Very large amounts of synthetic dyes are discharged in the environment from industrial effluents [1]. Due to their large-scale production and extensive application, synthetic dyes can cause considerable nonaesthetic pollution and are serious health-risk factors [2]. Dyes are commonly classified from their chromophore group. The majority of these compounds consumed at industrial scale are azo (–N=N–) derivatives that represent more than 50% of the all dyes used in textile industries, although antraquinone, indigoide, triphenylmethyl, xanthene, sulphur and phtalocyanine derivatives are frequently utilized [3]. Since dyes usually present high stability under sunlight and resistance to microbial attack and temperature, most of these compounds are not degradable in conventional wastewater treatment plants.
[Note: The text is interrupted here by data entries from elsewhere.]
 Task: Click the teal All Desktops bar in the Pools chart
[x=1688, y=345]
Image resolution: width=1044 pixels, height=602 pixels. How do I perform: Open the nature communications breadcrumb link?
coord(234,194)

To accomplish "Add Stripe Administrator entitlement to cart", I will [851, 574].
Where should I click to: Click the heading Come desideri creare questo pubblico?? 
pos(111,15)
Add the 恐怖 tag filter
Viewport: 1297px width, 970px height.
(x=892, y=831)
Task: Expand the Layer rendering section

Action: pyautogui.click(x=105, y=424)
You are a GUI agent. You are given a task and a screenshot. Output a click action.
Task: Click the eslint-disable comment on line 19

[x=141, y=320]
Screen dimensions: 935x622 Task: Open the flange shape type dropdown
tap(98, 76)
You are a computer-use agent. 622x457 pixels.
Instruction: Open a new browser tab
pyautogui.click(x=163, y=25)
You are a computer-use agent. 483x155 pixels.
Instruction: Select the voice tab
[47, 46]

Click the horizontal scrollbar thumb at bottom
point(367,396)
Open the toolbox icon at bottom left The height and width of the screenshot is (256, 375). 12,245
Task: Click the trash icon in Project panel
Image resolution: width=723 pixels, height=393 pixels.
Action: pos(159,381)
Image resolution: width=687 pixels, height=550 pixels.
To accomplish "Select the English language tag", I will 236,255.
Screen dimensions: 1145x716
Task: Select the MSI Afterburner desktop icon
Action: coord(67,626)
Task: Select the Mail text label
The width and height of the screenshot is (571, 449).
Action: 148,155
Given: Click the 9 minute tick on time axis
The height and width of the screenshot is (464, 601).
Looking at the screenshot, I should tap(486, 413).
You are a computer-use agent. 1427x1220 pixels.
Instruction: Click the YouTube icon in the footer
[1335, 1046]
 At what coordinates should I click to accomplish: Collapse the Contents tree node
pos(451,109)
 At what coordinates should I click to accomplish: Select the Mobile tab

The research of powerful and practical treatments to decolorize and degrade dyeing wastewaters to decrease their environmental impact has then attracted increasing interest over the past two decades. Electrochemical methods are considered to be among the more efficient Advanced Oxidation Processes (AOPs) for the removal of dyes [2]. The main electrochemical procedures utilized for the remediation of dyestuffs wastewaters are electrocoagulation (EC), direct electrochemical oxidation (EO) with different anodes, indirect electro-oxidation with active chlorine (IOAC) and Electro-Fenton (EF) [2]. The azo dye Acid Orange 7 (AO7), also called Orange II, was often chosen as model compound to evaluate promising approaches because, being a simple molecule, it is very useful as test and since it is widely used in paperboard industries, for coloration, and in wool textile dyeing. In our lab, the electrochemical abatement of AO7 was carried by a large variety of electrochemical processes including direct anodic oxidation, electro-Fenton, oxidation by electrogenerated active chlorine and coupled processes and using very different devices such as conventional lab cells, microfluidic reactors, reverse electrodialysis cells and microbial fuel cells. Main results achieved during this investigation were here reported.